| WHAT TO WORK ON |
Transcribe all of the entries below exactly. Leave out the pictures.

================

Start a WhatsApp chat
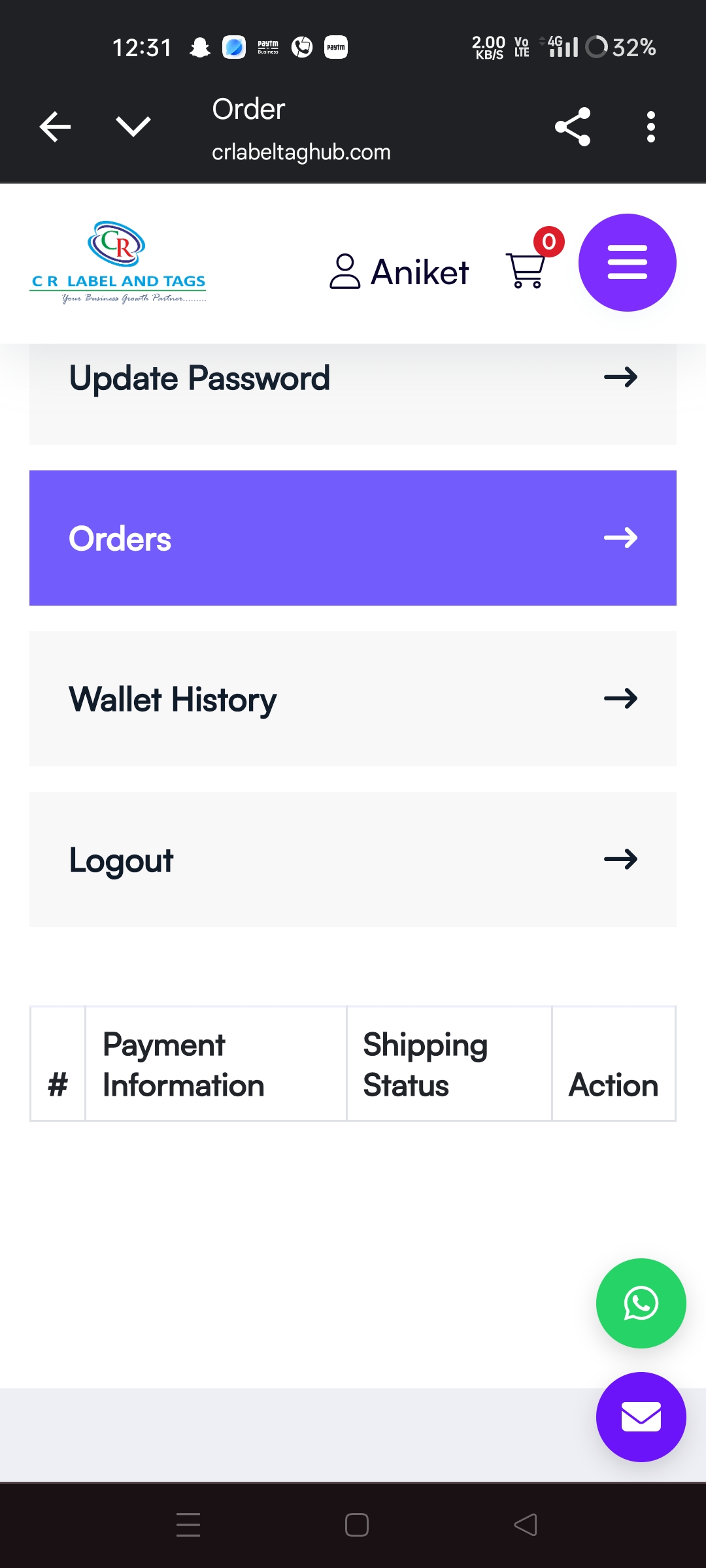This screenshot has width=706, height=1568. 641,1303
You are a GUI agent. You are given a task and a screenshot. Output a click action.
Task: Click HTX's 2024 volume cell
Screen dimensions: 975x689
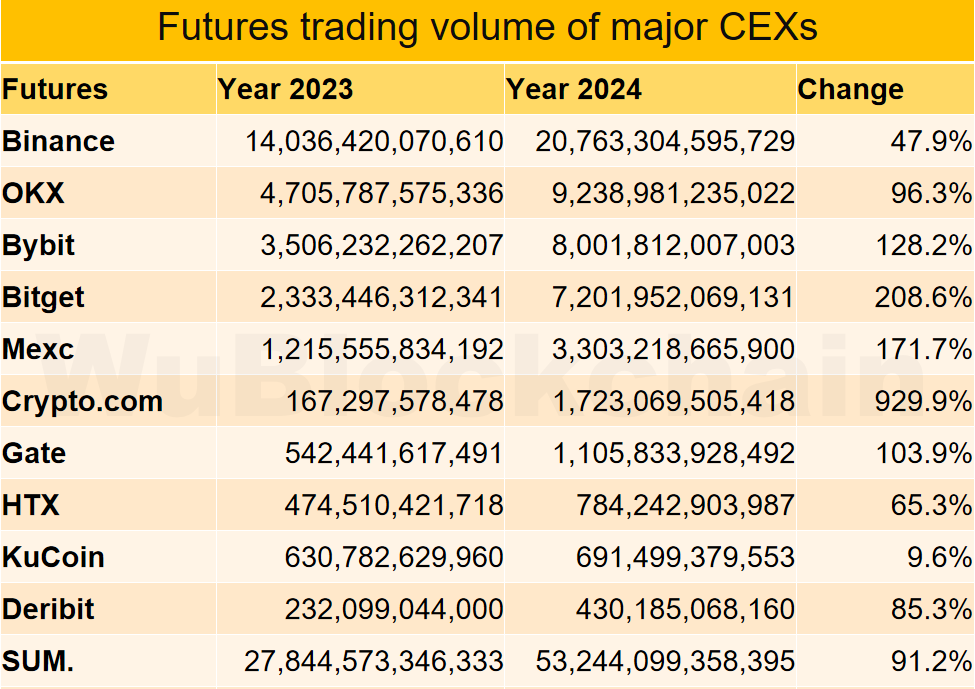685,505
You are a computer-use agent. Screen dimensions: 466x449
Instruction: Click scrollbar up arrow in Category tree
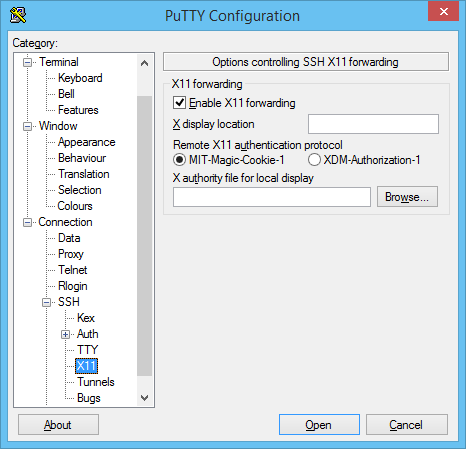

================

| RESPONSE FOR THIS EXERCISE |
Start a WhatsApp chat
This screenshot has width=706, height=1568. 641,1303
You are a GUI agent. You are given a task and a screenshot. Output a click action.
Task: Click HTX's 2024 volume cell
Screen dimensions: 975x689
685,505
You are a computer-use agent. Screen dimensions: 466x449
Instruction: Click scrollbar up arrow in Category tree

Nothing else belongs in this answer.